- Garrard Creek (Dark Blue) and its tributaries.
- Etymology: James Garrard, early settler

Location
- Country: United States
- State: Washington
- County: Grays Harbor, Lewis

Physical characteristics
- Source: Doty Hills
- • location: Grays Harbor County and Lewis County, Washington
- • coordinates: 46°46′03″N 123°22′24″W﻿ / ﻿46.76750°N 123.37333°W
- • elevation: 1,380 ft (420 m)
- Mouth: Chehalis River
- • location: Chehalis River, Washington, United States
- • coordinates: 46°49′07″N 123°15′13″W﻿ / ﻿46.81854°N 123.25357°W
- • elevation: 60 ft (18 m)
- Basin size: 27.5 sq mi (71 km^{2})

= Garrard Creek =

Creek in Grays Harbor and Lewis counties, Washington state

Garrard Creek is a 12 mi creek primarily in Grays Harbor County, Washington. The creek originates in the Doty Hills and is a tributary to the Chehalis River. The South Fork of Garrard Creek, 7.2 mi; Bloomquist Creek, 2.7 mi; and Kellogg Creek, 2.1 mi, add to its length.
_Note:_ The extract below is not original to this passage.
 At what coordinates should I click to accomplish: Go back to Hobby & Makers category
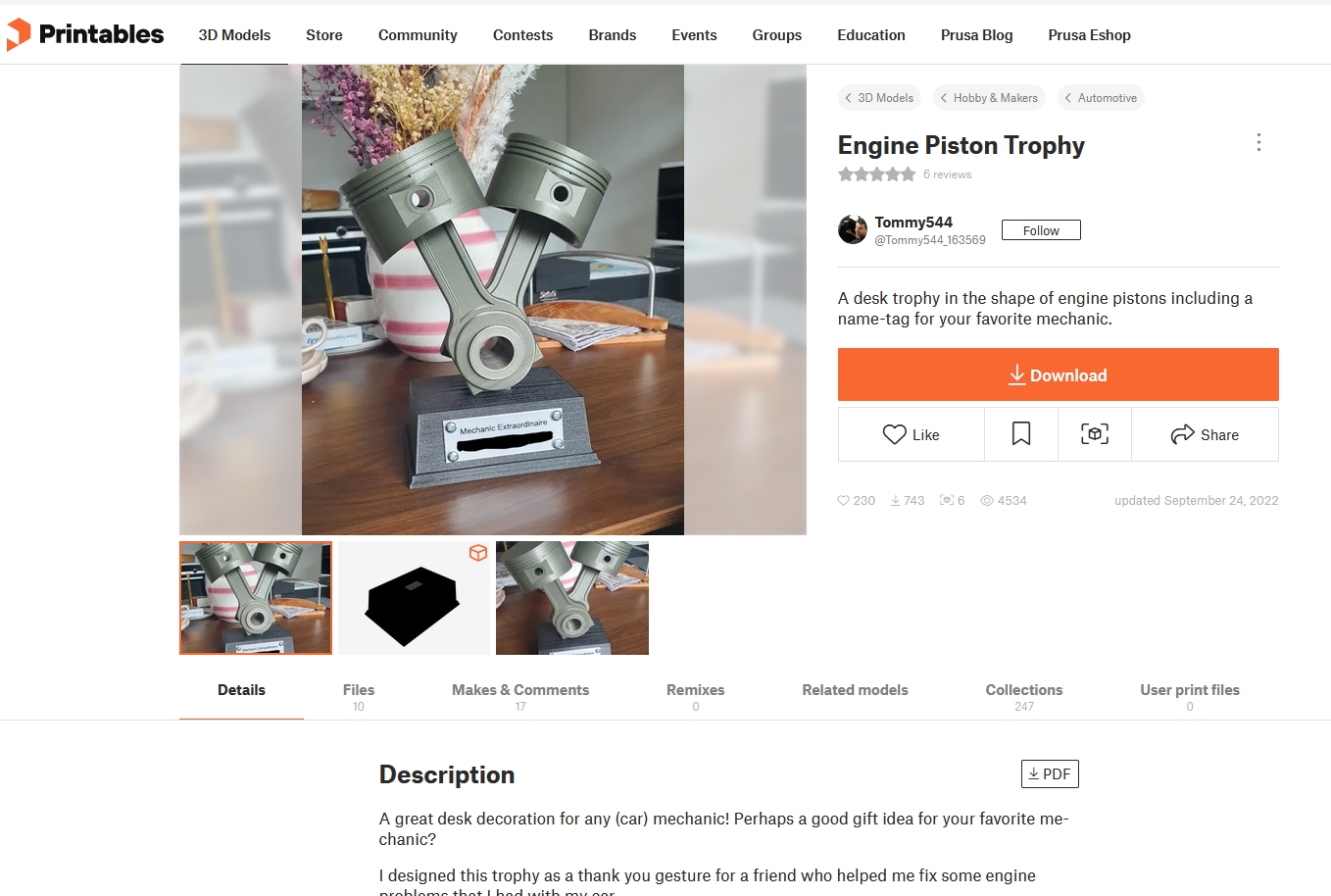[x=989, y=98]
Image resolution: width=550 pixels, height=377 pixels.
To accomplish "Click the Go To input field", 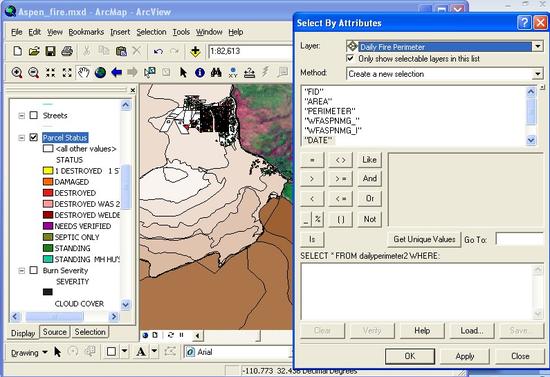I will 519,240.
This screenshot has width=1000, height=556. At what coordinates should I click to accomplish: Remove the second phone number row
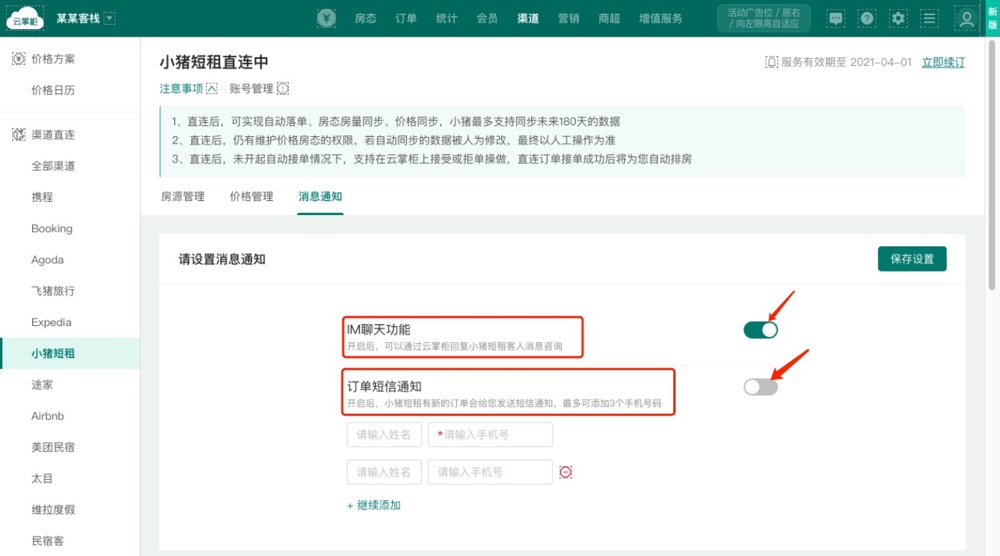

The creek was originally called Barker Creek after Henry Barker, a native from Tennessee, who built a settlement in 1870 at the mouth of the creek. His stay in the settlement was short, and was transferred in 1874 to Oliver Brewer, a minister, and his family. In 1872, James Garrard and his family, settlers from Illinois, took a claim and became one of the first permanent residents in the valley.

Garrard Creek road is named after the creek with one end near the mouth of the creek and primarily running along the south fork. Brooklyn Road has one end near the intersection of Garrard Creek and the other end outside of the watershed. The two roads are the only major roads serving the Garrard Creek Valley.